Должен со всеми, а сам… ноги никак не освобожу. Губы кусаю. По-собачьи грязь отбрасываю. Отгребу, а она опять смыкается. Солоно во рту от крови… «Ничего себе порядок, — шепчу, — бьют и плакать не велят, шкуры!» От этих слов вроде и обрел себя, очухался. Как есть, живой и без ран.
Гришуха — без подшлемника и без пилотки. Лоб в крови. Я черпанул ледяной жижи — и ему в морду.
А уж утро настоящее! Светлынь! Ловлю себя: соображаю-то без мути в глазах. Как есть, все вижу!
Гришуха утирается, орет:
— Валерку Шнитникова — наповал, Петруху Ункова, Малыгина!.. На упреждение ударили!..

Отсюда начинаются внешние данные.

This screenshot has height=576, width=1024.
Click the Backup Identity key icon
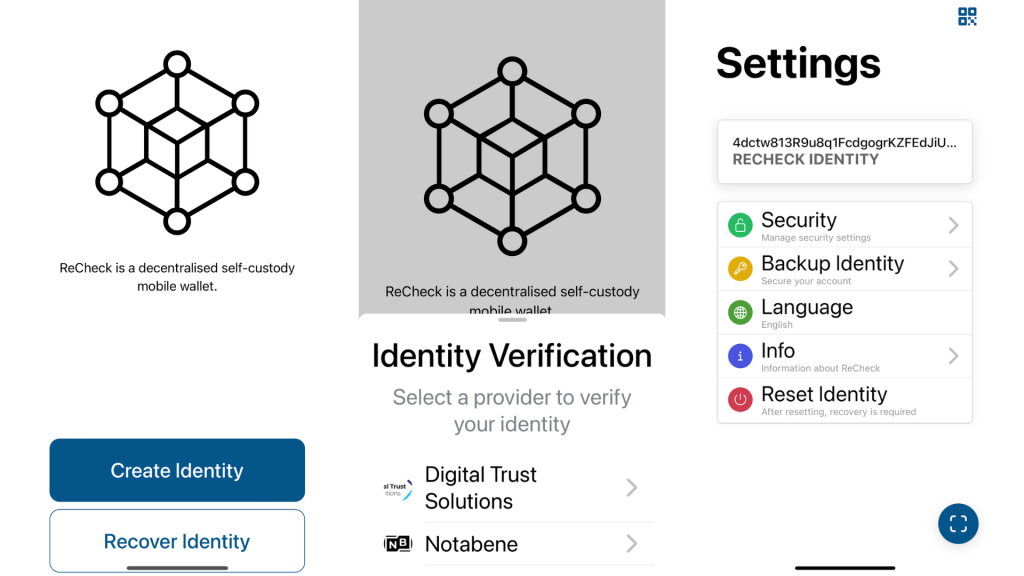point(739,268)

Сам дрожит, всхлипывает. А я ему опять водой в морду. Он утирается и спрашивает:
— А где Барсук, вместе сидели, а где теперь?!
Я свое твержу:
— Зеленая, зеленая, красная…
Должны же быть эти ракеты! Сам грязь с затвора, стираю, выстрелил для пробы: в порядке. Карманы проверяю: хоть в карманах грязи нет, патроны колют — рыльца остренькие, пересыпаются. Порядок… Кричу:
— Ящики составляй! — и матом Гришуху!
А ящики-то… завалило их. Голова у Гришухи без подшлемника чудная, сиротская. Ну вроде голый, как мать родила, голый… Плащ-палатка в черной копоти, дырах. Башкой ворочает, что гусак. Зубы оскалил, выкрикивает свое. Ору:
— Наверх нам будет надо!
Чую: заткнулись немцы, нет взрывов. Артналет был или как это?.. Дым оседает. Гимнастерку на себе рву — душно мне, а сам насквозь мокрый. Подшлемник сорвал, в бога-мать крою все, трясу башкой, а кашляю кровью, грязью. Кашляну — и башка звоном отходит, аж темно в глазах… А от Гришухи разит! Никак, тихоня, улестил Софроныча и хватанул цельную кружку. Лежит сердце на старшину, в обиде на него: чего не дал, пропадаю ведь!..
Ячейку завалило, вплотную подгадали, шкуры! Чуток бы — и в меня!.. Гнусь в три погибели, все не надышусь. В кашле аж до кишок выворачивает. Твержу:
— Зеленая, зеленая, красная…
Чего тянут! Чего?! И от кашля блевать. И горячий пот с меня, ну спасу нет, хошь на карачки становись…
— Есть! — И рукой тычу: вон гаснут, зеленая, зеленая, красная!.. В атаку! А, суки!
И слышу: орать начали ребята. Я приподнялся из ячейки, наверху пусто! Не лезут, а орут в траншее. И я тоже ору, а лезть наверх не лезу. Согнулся — и ору себе под ноги.
А тут Гришуха на бруствер зовет:
— Мишка, давай!
Лбину наставил, но глаза все те же, как у телка: без злобы.
А уж Барсук лезет, откуда взялся, хрен сопатый, рот до ушей, орет:
— Или хрен пополам, или п… вдребезги!
Глаза выкатил, губы в пене. И такой мат-перемат! жутче не слышал!
Лезу за ним, за самыми его каблуками, и кричу:
— А-а-а!.. За Сталина! Твою мать!..
Голо, пусто наверху! И так непривычно после траншеи, вроде нагишом перед всеми. Ну простор!
Хмарь над ничейкой. Мины хлябь вскидывают: наши или немцы — не понять. Грязь под очередями вскипает. И уж не слышу пуль.
— За Сталина! — ору, а Ефим знай матом кроет: ну такие черные слова!